--- Excerto do documento ---

Nos termos da Comunicação de Serviço …/2015 da Câmara Municipal de ..., o concurso público n.º …2015 destinava-se ao preenchimento, em regime de contrato de trabalho por tempo indeterminado, de dois postos de trabalho existentes no Mapa de Pessoal na carreira de Técnico Superior de Geografia e Planeamento do Território para satisfação de necessidades urgentes e inadiáveis no Gabinete da Presidência e no Departamento de Assuntos Jurídicos. A referida “urgência” determinou que o concurso tivesse como critérios de avaliação outros que não aqueles que decorrem das normas procedimentais ordinárias de contratação pública.
O concurso de contratação foi aberto na sequência de um pedido de necessidade de recrutamento de pessoal que emergiu da necessidade de transitar o Sistema de Informação Geográfica dos Serviços Municipalizados para o pelouro do Planeamento Urbanístico (Testemunha ZZ, a fls. 415-418).

--- Dados fornecidos ---
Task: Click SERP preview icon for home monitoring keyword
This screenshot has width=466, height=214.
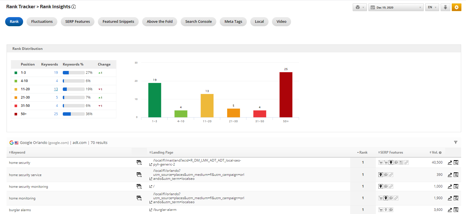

--- Instruções ---
Transcreva do excerto sobre o concurso público tudo o que vai desde "O concurso de" até "a fls. 415-418).", inclusive.

--- Resposta ---
O concurso de contratação foi aberto na sequência de um pedido de necessidade de recrutamento de pessoal que emergiu da necessidade de transitar o Sistema de Informação Geográfica dos Serviços Municipalizados para o pelouro do Planeamento Urbanístico (Testemunha ZZ, a fls. 415-418).